If I were using the (admittedly simplistic, but oft-claimed) assumption that APL is evaluated strictly right-to-left, I'd expect IBM's behavior. But there are sufficient counterexamples to that simplistic assumption that it shouldn't be assumed.
@Adám Actually yes, common beginner's mistake because they are told APL is right-to-left and then stranding pops up like woah - also problematic because there's no stranding primitive for some convenient (f¦g) trains
That's one of the counterexamples. It's not strictly rtl; there is binding strength to account for.
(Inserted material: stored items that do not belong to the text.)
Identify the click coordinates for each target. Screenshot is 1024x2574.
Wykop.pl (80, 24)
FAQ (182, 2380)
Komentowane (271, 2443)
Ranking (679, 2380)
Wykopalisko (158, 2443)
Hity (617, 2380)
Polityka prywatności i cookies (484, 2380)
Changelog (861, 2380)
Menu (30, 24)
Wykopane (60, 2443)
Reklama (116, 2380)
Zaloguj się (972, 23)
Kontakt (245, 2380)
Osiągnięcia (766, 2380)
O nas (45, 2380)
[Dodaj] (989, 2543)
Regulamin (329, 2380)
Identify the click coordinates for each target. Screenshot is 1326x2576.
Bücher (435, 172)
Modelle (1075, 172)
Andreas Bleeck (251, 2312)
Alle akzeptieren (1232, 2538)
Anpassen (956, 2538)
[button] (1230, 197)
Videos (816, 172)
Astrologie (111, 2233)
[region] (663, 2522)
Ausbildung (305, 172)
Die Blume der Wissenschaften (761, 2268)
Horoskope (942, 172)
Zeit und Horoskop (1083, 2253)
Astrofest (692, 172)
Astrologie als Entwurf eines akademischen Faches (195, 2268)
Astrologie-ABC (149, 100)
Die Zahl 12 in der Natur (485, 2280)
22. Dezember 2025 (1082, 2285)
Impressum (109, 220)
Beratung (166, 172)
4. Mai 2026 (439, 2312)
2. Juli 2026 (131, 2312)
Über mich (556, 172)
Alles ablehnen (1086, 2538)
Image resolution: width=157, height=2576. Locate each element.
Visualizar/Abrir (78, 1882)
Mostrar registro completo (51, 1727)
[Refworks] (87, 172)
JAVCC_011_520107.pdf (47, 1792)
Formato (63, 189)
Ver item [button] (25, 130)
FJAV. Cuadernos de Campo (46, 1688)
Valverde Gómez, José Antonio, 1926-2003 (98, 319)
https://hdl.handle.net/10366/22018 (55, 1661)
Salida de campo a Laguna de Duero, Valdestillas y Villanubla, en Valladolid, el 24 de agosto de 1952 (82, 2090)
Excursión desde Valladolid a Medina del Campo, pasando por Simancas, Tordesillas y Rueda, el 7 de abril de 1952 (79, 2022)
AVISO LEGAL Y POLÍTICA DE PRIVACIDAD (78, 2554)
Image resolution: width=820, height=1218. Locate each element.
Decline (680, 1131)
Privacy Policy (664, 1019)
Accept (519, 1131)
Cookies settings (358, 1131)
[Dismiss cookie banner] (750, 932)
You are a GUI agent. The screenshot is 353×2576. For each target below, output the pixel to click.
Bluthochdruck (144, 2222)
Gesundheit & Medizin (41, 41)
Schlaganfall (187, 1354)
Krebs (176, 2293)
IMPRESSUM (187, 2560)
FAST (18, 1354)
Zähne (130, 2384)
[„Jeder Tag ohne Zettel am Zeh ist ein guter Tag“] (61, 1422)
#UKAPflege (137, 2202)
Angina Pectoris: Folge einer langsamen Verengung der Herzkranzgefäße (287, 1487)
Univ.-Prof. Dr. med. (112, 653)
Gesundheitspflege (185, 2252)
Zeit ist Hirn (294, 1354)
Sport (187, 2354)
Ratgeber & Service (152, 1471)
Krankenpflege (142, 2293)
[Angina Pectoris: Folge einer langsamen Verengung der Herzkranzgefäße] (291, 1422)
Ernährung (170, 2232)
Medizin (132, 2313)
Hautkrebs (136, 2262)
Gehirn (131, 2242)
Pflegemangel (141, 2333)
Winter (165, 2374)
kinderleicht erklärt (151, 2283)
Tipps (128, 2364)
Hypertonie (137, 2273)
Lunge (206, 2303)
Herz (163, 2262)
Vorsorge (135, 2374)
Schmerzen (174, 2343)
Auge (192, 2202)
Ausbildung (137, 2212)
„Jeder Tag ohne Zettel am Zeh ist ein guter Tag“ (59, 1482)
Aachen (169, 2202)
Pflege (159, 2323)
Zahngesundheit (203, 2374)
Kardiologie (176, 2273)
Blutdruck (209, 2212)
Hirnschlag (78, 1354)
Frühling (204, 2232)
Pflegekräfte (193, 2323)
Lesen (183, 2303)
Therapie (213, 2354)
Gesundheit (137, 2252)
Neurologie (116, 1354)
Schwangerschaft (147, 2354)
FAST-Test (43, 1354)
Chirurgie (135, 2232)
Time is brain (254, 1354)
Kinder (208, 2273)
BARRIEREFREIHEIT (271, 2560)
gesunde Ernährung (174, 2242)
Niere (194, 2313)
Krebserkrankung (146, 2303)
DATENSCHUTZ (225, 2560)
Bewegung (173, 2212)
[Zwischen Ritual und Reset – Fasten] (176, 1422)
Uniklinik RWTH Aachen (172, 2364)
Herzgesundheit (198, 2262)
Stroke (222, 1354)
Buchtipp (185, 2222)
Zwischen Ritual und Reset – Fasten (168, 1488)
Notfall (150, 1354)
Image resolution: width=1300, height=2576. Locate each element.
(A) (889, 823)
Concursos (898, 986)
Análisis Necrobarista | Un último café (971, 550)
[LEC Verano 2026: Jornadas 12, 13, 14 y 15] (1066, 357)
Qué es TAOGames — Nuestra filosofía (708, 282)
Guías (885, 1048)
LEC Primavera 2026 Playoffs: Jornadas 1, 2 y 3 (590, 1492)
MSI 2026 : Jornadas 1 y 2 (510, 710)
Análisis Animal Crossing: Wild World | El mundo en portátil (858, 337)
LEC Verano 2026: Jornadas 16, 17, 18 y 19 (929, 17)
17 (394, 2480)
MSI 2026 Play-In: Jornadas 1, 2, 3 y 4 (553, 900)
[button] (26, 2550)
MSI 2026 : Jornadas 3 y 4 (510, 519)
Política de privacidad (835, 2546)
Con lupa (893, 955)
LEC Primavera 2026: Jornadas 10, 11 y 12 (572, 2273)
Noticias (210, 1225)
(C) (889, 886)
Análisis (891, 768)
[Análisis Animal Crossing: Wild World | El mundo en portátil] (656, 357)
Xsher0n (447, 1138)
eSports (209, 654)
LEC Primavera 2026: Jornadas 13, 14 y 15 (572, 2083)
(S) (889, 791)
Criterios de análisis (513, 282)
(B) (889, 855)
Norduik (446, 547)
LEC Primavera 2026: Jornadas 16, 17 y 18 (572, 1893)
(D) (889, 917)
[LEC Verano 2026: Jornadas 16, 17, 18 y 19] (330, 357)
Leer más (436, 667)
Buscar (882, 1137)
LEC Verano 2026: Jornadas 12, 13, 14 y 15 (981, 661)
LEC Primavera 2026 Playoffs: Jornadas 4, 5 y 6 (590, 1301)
It's just complicated to articulate that to a beginner.
in Japanese they have a phrase narau yori nareru which is often translated to "practice makes perfect" but literally means "rather than learn/be taught, get used to"
I think was also one of the key points from the Liceo Scientifico talk from Dyalog '19 (youtube.com/watch?v=vvKdflXGT1o) - summed up in the phrase "teach without teaching" from the Japanese puzzle guy
This wouldn't have been an issue if we didn't have stranding. Iverson was actually against the introduction of stranding. His original notation didn't have it. Used proper array notation instead.
@JeffZeitlin I disagree. APLers are much more likely to criticise minute language warts than other programmers dealing with all sorts of wats and WTFs in their languages.
@JeffZeitlin Right, because in this case, ← acts more like a monadic operator, and you can't use ⍨ on that. Compare to x∘,¨y where you can't write y¨⍨x∘,
(2⌷Z)←5 is essentially Z(2∘⌷)←5
Meaning the ← takes a selection function as operand.
Anyhow, the right way to view ← in current APL is as its own syntax. Not a function or operator.
Oh, I didn't actually expect commuting the assignment to work; I was just making sure I tried everything. Parenthesizing the 2⌷Z seemed to be a waste as compared to Z[2].
I could probably do the vector case with a computation involving ⍴Z, but it would be more complicated, and let's not even think about what I'd have to do to select one or more ... yeah, that.